過去4年間、トヨタの経営陣はグーグルからの極秘の申し入れを断り、一部でタブー視されている「自動運転」という言葉をどう扱うか頭を悩ませてきた。
自動運転プロジェクトに関わった関係者らによると、社長をどう説得するかについて頭をひねらせたという。豊田氏はロボット運転に対する不信感を包み隠さなかったからだ。
豊田氏は2014年、ドイツのニュルブルクリンクにあるサーキットコースで人間の運転する車を打ち負かすまでは、自動運転機能を備えた車を信用しないだろうと述べていた。同氏はそこで開催される24時間耐久レースに何度も参加している。
社長自らが方針転換を明確にした今、トヨタは次々とイニシアチブを打ち出している。10億ドル以上を投資して米シリコンバレーから優秀な人材を採用すると発表したほか、2020年までに高速道路を自動で運転する車を生産し、人工知能(AI)とロボット工学によって切り開かれた別のビジネス機会にも目を向ける計画を示している。
豊田氏はインタビューで、「自動車以外のビジネスに対しても出口はあると、期待を込めている」と述べた。

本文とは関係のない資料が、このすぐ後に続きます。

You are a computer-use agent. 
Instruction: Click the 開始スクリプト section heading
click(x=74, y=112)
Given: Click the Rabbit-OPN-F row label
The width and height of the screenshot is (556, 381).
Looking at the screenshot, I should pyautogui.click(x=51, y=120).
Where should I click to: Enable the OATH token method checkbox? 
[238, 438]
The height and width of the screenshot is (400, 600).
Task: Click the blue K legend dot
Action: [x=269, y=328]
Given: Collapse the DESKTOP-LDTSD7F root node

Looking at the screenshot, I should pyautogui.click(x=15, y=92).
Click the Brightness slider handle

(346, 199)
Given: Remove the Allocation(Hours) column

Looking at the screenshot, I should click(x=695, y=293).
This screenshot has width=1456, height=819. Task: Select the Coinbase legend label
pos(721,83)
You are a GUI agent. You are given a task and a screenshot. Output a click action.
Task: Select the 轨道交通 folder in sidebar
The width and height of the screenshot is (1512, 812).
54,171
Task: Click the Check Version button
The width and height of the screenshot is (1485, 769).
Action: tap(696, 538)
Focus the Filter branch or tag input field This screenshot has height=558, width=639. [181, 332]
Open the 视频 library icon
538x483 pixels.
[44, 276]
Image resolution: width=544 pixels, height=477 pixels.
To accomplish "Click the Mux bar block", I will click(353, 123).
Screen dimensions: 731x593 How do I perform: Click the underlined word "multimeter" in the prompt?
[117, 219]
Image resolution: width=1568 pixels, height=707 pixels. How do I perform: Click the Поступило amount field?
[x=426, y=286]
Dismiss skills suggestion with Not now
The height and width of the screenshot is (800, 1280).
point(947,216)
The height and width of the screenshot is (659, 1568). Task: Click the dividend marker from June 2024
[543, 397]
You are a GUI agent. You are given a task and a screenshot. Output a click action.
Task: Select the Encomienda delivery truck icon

グーグルで自動運転プロジェクトを率いていたセバスチャン・スラン氏は、トヨタの大規模投資が競合各社に同様の動きを促す可能性があると指摘。「これは他社の(自動運転車に対する)コミットメントを上回っている」とした上で、「今、あらゆる自動車メーカーの最高経営責任者(CEO)がそれについて語り、自動運転車に関する計画を立てる必要に迫られている。それがビジネス上の並外れた破壊力を持っているからだ」と述べた。スラン氏は現在、オンライン大学のユーダシティを率いている。
トヨタの危機
豊田社長の下でのトヨタは試練の連続だった。同氏の社長就任は世界的な景気後退の真っただ中で、トヨタが数十年ぶりの通年の赤字を発表した直後の2009年のことだった。一部の車が意図せずに急加速したという訴えを受けてリコール(回収・無償修理)を実施し、罰金と和解金として20億ドル以上を支払ってきた。その後、米当局はトヨタのソフトウエアに欠陥がなかったと指摘した。そして2011年には東日本大震災が発生し、生産ラインが一時停止に追い込まれた。
トヨタの現旧幹部らによると、リコールを含むこうした危機の時代を経たことで同社は法的責任に一段と神経質になり、自動運転車の積極的な開発に飛び込みにくい要因となった。
一方、グーグルは2009年に独自の自動運転車プロジェクトを開始。スラン氏は「私たちは非主流派だったし、誰も真剣に捉えないと思っていた」と当時を振り返った。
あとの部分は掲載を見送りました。